Einher geht die aktuell verminderte Handelsspanne mit einem im Trend nachlassenden Handelsvolumen. In zehn der zurückliegenden zwölf Monate hat sich die Anzahl der über die Börse gehandelten Bund-Future gegenüber dem jeweiligen Vorjahresvergleichsmonat nennenswert vermindert. So hat im vergangenen Mai das Handelsvolumen im Bund-Future den Vergleichswert zwölf Monate zuvor um nahezu ein Drittel unterschritten. Seit Ausbruch der Weltfinanz-, Weltwirtschafts- und Eurokrise scheint sich die Anzahl getauschter Stücke grundsätzlich verringert zu haben. Seit dem Heraufziehen der Lehman-Turbulenzen sind, anders als zuvor, nie wieder mehr als 25 Millionen Kontrakte im Bund-Future pro Monat gehandelt worden. Für die Zeit seit Anfang 2012 liegt der Durchschnittswert bei gerade einmal knapp 15 Millionen Stück.
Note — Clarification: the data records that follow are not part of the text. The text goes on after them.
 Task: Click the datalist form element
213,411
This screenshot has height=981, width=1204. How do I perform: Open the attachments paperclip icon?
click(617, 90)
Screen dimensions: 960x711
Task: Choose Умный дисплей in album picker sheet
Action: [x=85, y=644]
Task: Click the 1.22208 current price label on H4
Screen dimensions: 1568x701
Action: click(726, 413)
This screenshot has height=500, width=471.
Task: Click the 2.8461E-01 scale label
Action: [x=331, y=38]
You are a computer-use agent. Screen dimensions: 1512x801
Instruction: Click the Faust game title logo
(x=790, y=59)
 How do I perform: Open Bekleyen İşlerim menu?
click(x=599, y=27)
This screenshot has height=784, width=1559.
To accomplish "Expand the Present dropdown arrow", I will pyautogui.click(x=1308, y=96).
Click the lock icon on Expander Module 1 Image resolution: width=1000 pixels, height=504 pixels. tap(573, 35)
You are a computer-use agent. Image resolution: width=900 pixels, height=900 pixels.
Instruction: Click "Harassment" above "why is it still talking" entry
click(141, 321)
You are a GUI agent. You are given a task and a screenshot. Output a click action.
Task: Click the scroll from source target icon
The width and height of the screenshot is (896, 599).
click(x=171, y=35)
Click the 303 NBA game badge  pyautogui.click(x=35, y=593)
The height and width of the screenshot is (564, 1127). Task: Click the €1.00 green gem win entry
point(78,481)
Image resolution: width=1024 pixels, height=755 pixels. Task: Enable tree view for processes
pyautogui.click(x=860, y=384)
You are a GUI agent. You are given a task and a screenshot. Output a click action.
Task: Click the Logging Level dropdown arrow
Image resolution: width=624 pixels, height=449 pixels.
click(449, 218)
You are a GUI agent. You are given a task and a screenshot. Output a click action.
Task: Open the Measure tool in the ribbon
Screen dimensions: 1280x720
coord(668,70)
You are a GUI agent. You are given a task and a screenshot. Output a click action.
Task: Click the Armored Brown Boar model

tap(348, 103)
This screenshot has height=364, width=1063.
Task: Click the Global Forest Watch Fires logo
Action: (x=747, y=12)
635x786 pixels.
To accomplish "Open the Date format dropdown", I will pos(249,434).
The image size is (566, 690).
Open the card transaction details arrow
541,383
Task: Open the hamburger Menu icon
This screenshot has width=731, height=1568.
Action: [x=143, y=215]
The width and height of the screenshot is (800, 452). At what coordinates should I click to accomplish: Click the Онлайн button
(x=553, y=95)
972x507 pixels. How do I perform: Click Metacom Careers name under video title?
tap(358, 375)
Passend dazu, dass die Kapitalmarktteilnehmer weniger aktiv sind beim liquidesten Rentenmarktinstrument des Euro-Finanzmarktes, meldet die Deutsche Finanzagentur nicht zufällig eine bemerkenswerte Verschiebung im Anlegerkreis deutscher Bundesanleihen. Auf Basis der aktuellsten bislang vorliegenden Zahlen zum Jahr 2012 zeigt sich, wie sehr gerade Zentralbanken das Handelsgeschehen bei den Bunds dominieren. Weit mehr als die Hälfte aller Netto-Käufe von Bunds entfielen 2012 auf diese Investorenklasse. Bei Verkäufen an Zentralbanken außerhalb des Euro-Raums hieß dies in vielen Fällen: Stärkung der jeweiligen Devisenreserven.